最近、眼科での検査が指示された薬剤がある。

  イムセラ(フィンゴリモド):MSに対する薬で、黄斑浮腫が0,2から1,2%出る。投与後3-4カ月で現れ、OCTで見る。DMとぶどう膜炎の既往症例に注意。

  サブリル(ビガバドリン):3分の1で不可逆性の網膜障害を起こす。小児の難治性癲癇などに用いる。

  プラケニル(ヒドロキシクロロキン):ブルズアイマクロパシーが数パーセントに出る。総投与量200mgくらいから注意を要す。日本眼科学会のガイドラインがある。視力、細隙灯、眼圧、眼底、(高点障害用)色覚、スペクトラルドメインOCT、10-2で視野検査

 https://www.kiyosawa.or.jp/archives/54746769.html


◎このほか抗がん剤で

  微小管重合阻害剤(パクリタキセル、ドタキセル):肺がんや乳がんに用いられて、黄斑浮腫を起こす。

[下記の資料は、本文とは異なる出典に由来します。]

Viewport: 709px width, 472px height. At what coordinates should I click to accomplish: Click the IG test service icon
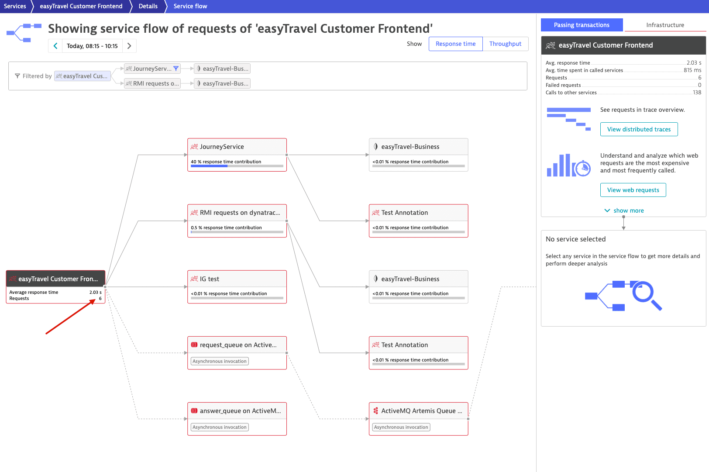194,279
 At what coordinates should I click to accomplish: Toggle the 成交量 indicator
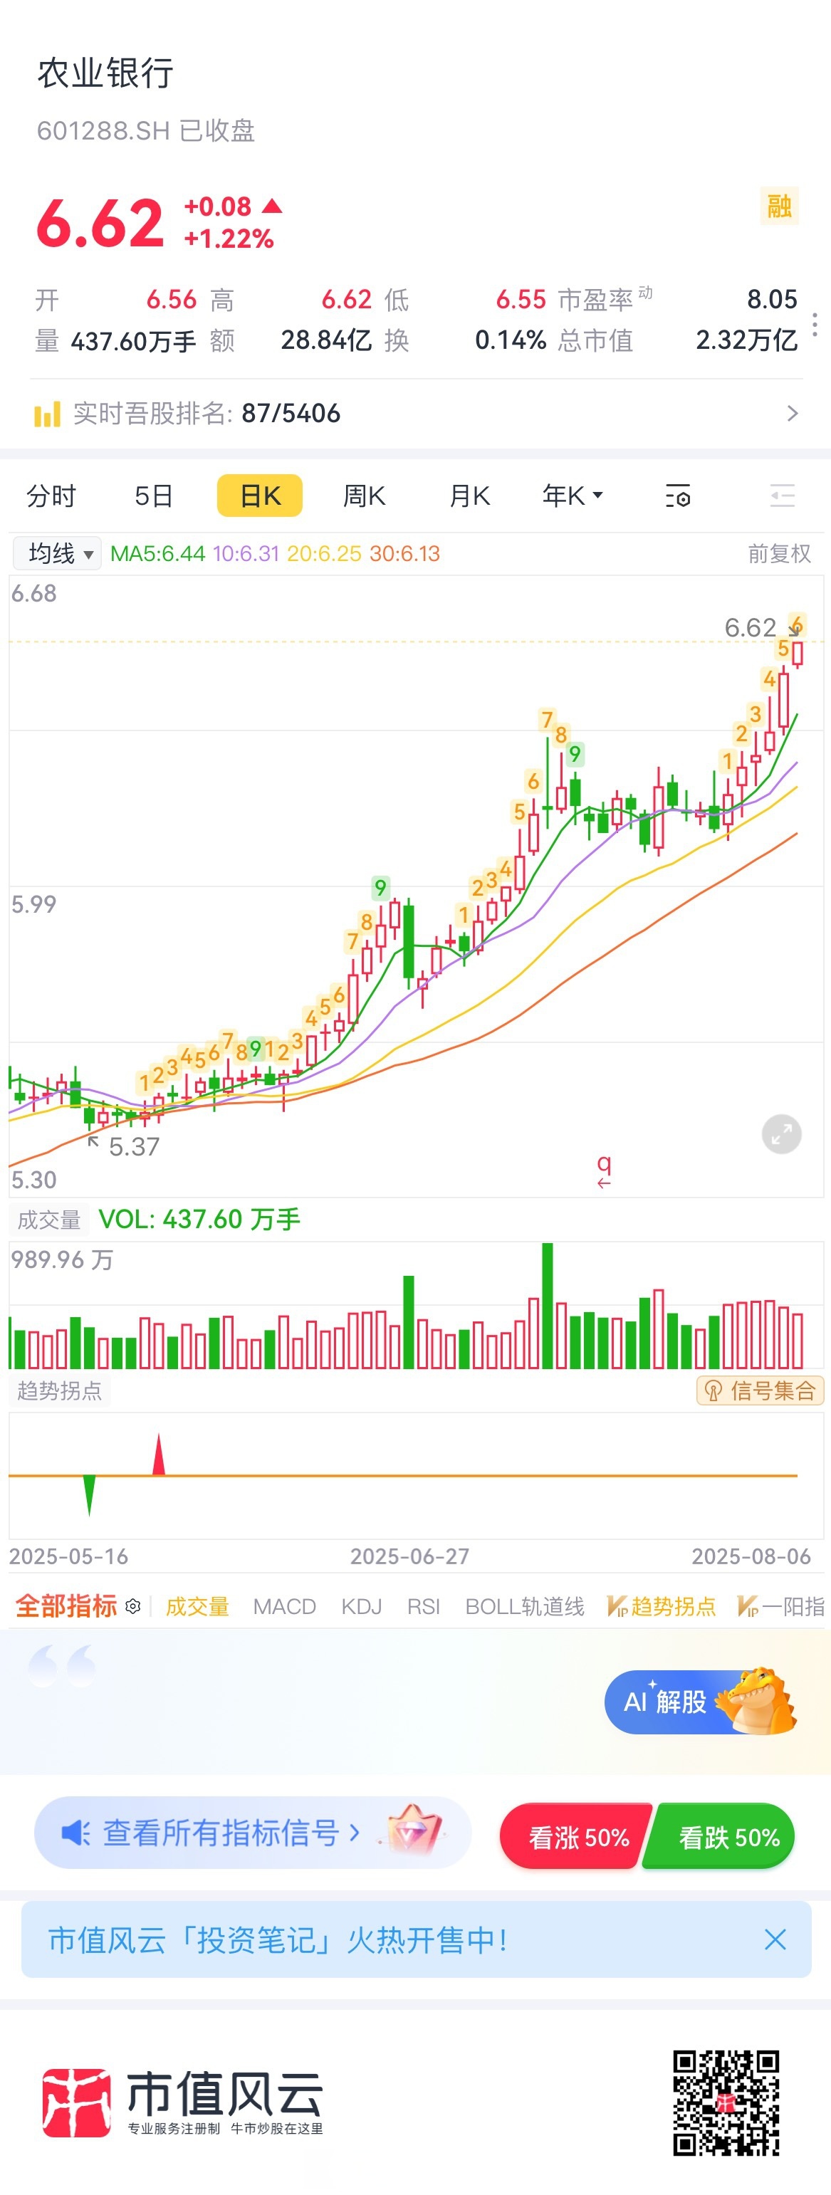[x=197, y=1606]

注:細胞分裂で重要な役割を果たす微小管に作用し細胞分裂を阻害することで抗腫瘍効果をあらわす薬:がん細胞ほかの細胞分裂に重要な役割を果たす微小管という物質がある。細胞分裂後半では、束になっている微小管がばらばらになる(脱重合する)必要がある。本剤は微小管の脱重合を阻害し細胞分裂を阻害する作用をあらわす。

 

  分子標的薬

注:分子標的薬は、ゲノム・分子レベルでがん細胞の特徴を認識し、がん細胞の増殖や転移をおこなう特定の分子だけを狙い撃ちにするので、正常な細胞へのダメージが少なくなっています。

 

  分子標的薬+微小管重合阻害剤(エムタクシンほか):これはHER2(EGF受容体)を標的とする

注:HER2(ハーツー)は、細胞表面に存在する糖タンパクで、受容体型チロシンキナーゼ。上皮成長因子受容体 (EGFR) に類似した構造をもつ。HER2 は、human epidermal growth factor receptor familyに属するタンパク質。 HER2タンパクは正常細胞において細胞の増殖、分化などの調節に関与する。 

 

◎TS-1 :内服中止で2カ月で回復。5-FUのプロドラッグで、胃がん、大腸がんなどに使われる経口投与薬。不正なSPK、異形上皮浸潤、情報に強い。メニスカスは高い。治療はステロイドとムコスタ。涙道の閉鎖予防措置。

 

◎全身投与剤で起きる合併症。

アミオダロン:不整脈用材で角膜沈着を起こす。ファブリ病と間違わぬように。

クロルプロマジンと金製剤:水晶体や角膜への沈着がある。

アマンタジン(シンメトレル):パーキンソン病の薬。上皮障害がみられる。

 

◎緑内障点眼薬:その消費金額は2000億円でうなぎのぼり。

その副作用の一つがBAK(バック:ベンザルコニウム)によるもの。これは逆性石鹸である。様々なアルキル基を持ち、水溶性で抗菌作用を持つ。涙液と上皮細胞に悪影響を持つ。BAKは角膜の中まで浸潤してゆく。SPK,ハリケーン角膜症、クラックライン、遷延性上皮欠損、輪部不全などを順に起こす。バックフリーまたはUD(ユニットドーズ)に変える。治癒には時間もかかる。ホウ酸使用はバックよりも良いとは言えない。

 

清澤の聴講印象録:新しい薬剤性の眼障害の全貌を聞くことが出来、大変参考になりました。ことに、抗てんかん薬のビカバトリンについては、以前私も製薬会社とともに調査に参加し、その結果上市見送りになった薬剤という経緯がありました。このため、大変興味深く伺いました。製薬会社はむしろ及び腰で、小児神経科の学会主導で発売認可が出されたのだそうです。視野が測れない患児も多く、眼瞼型ERGが必要で、大学などでの使用に限られるそうです。